»»
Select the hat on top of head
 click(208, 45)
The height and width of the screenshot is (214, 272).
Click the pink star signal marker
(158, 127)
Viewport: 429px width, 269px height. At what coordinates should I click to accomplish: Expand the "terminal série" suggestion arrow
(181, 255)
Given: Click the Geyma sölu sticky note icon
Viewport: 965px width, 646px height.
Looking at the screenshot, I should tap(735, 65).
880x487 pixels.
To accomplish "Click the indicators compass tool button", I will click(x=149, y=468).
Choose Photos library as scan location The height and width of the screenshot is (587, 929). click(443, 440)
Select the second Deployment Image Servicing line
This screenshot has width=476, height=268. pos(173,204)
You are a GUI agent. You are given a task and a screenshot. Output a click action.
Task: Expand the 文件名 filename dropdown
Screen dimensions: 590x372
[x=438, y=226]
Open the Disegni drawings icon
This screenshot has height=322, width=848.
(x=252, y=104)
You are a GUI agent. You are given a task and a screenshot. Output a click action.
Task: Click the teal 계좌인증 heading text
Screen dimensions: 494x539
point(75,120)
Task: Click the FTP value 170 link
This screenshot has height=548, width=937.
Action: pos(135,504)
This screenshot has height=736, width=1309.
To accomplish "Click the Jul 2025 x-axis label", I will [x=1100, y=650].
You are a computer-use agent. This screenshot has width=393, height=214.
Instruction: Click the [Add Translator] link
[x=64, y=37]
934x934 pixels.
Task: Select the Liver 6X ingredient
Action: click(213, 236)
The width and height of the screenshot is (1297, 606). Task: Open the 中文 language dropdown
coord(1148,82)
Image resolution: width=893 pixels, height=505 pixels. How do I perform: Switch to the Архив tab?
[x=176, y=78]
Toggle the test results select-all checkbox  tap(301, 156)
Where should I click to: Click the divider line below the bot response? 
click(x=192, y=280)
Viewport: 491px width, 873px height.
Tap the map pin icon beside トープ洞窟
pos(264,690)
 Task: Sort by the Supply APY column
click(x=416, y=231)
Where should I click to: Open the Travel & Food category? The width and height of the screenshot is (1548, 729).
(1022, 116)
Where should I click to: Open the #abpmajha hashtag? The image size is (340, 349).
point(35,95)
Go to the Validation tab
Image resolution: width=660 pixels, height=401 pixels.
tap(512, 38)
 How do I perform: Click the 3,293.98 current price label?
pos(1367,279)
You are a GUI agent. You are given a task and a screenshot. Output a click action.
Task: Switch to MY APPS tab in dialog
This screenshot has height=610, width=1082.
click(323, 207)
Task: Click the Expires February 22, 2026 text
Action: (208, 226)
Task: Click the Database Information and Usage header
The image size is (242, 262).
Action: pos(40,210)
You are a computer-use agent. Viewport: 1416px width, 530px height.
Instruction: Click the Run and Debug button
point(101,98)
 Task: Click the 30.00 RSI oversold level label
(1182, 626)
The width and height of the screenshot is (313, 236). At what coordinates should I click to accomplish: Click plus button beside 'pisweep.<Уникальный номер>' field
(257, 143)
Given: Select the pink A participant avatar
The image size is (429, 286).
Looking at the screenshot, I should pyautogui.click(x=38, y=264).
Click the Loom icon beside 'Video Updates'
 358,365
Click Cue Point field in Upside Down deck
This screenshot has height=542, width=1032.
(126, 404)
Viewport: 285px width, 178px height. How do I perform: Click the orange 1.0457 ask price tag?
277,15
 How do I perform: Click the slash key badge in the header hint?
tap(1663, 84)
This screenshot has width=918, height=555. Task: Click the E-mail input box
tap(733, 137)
««
> Task to complete
Find each line in the records above that contains the word "header", and copy those lines out in full.

> Answer below
Task: Click the Database Information and Usage header
 How do I perform: Click the slash key badge in the header hint?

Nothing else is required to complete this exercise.